Unplanned Pregnancy: What's the REAL Cost?KateTietje
In a society that actually glorifies teen pregnancy with shows like MTV’s “16 and Pregnant,” it’s easy to forget that unplanned pregnancy — for women of any age — has real affects. Obviously it’s hard on the woman herself, who, in many cases, is single and may have a hard time dealing with a child financially.
But it’s also hard on society as a whole. There are approximately 4 million pregnancies each year, and 25 – 50% of them are unplanned — a whopping 1 – 2 million pregnancies each year!! When a woman is pregnant and doesn’t or can’t have a job, she’s entitled to certain medical care and so forth. Not that I disagree that women have a right to medical care; but just what does this actually cost us, in tax payer dollars, and could the money be spent in better ways — like prevention?
According to a new article, each unplanned pregnancy costs the tax payers about $9,000. That means we’re looking at a total bill of $9 – $12 billion dollars per year, just on unplanned pregnancy (according to the study)!
This money is spent on “abortions, fetal losses, births, and infant medical care.” That is, any outcome of unintended pregnancy, not just the ones that carry to term. (This study doesn’t estimate the costs to society of those infants after birth, on programs like WIC, but I’d imagine it’s quite a bit more.)
Most of these babies are born to low-income women, and are more likely to grow up on public assistance, less likely to succeed in school, and more likely to be involved in criminal activity.
***
◆ Parts of the exercise ◆
• A. According to the post on the cost of unplanned pregnancy, roughly how much does each unplanned pregnancy cost taxpayers?
• B. Extend the post on the cost of unplanned pregnancy by writing what follows its final paragraph.

◆ Information provided ◆
***
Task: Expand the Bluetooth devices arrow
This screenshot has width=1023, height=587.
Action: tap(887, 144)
***
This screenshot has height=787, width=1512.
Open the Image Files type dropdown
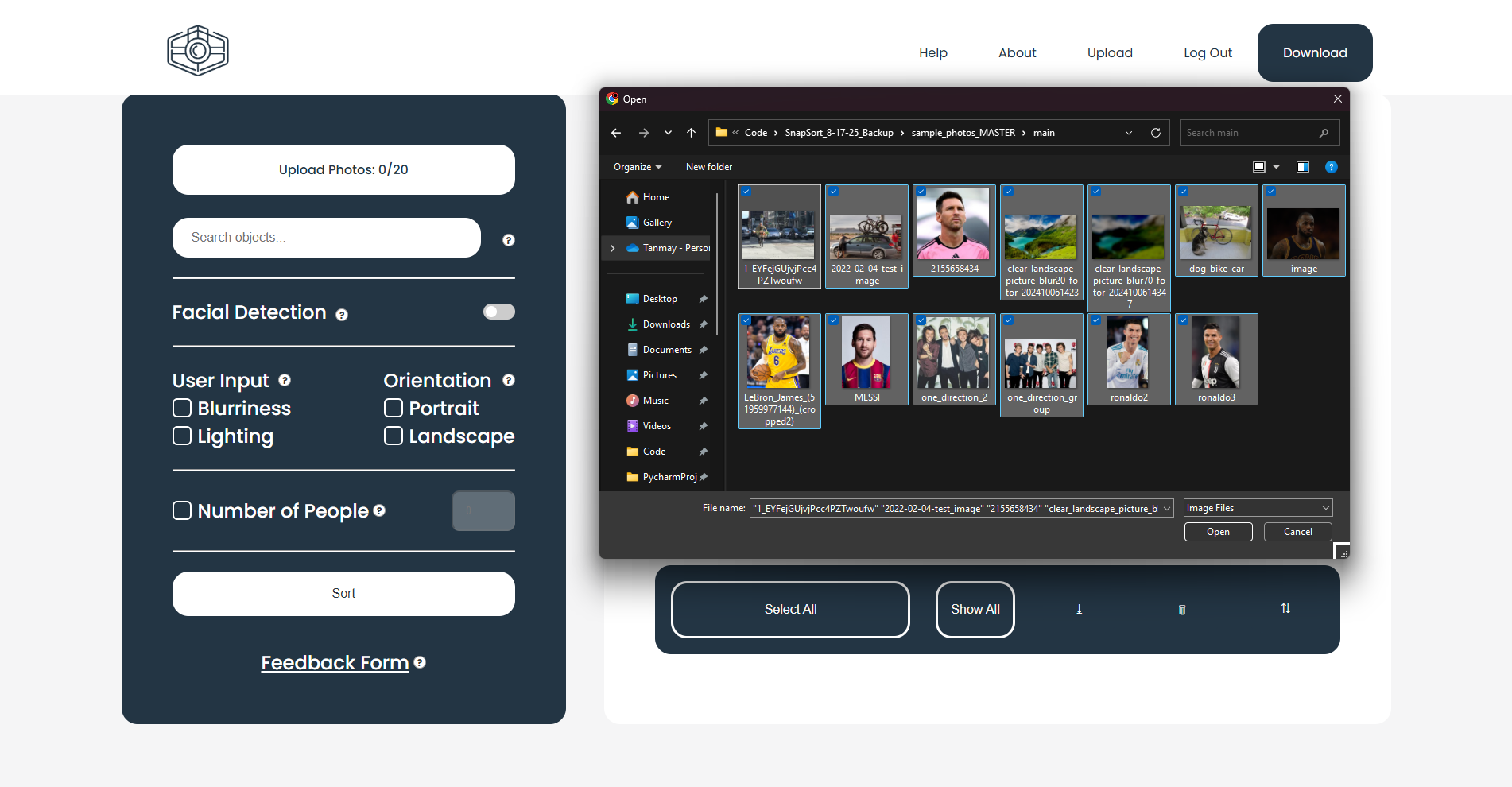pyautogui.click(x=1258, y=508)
***
◆ Responses for each task ◆
• A. About $9,000.

• B.
I don’t know about you, but that upsets me. What is going on with our sex education that so many pregnancies — nearly half of all pregnancies — are unintended? Surely women are taught how their bodies work, and how to avoid pregnancy when they’re not yet prepared? And of course, 16 and Pregnant isn’t helping at all. There have been stories about girls actually getting pregnant on purpose just to get on the show! While clearly that’s not “unintended,” it might as well be, from a public assistance standpoint.
The study estimates that we could save about half that amount of money by providing appropriate sex education and access to birth control, instead of having to finance these abortions and prenatal care.
So why aren’t we doing it? Why aren’t we improving the quality of sex education programs? Why aren’t we teaching girls the stark reality of unplanned pregnancy — instead of glamorizing it on TV shows?
What do you think? Is this figure unacceptably high, and do we need to explore better prevention options?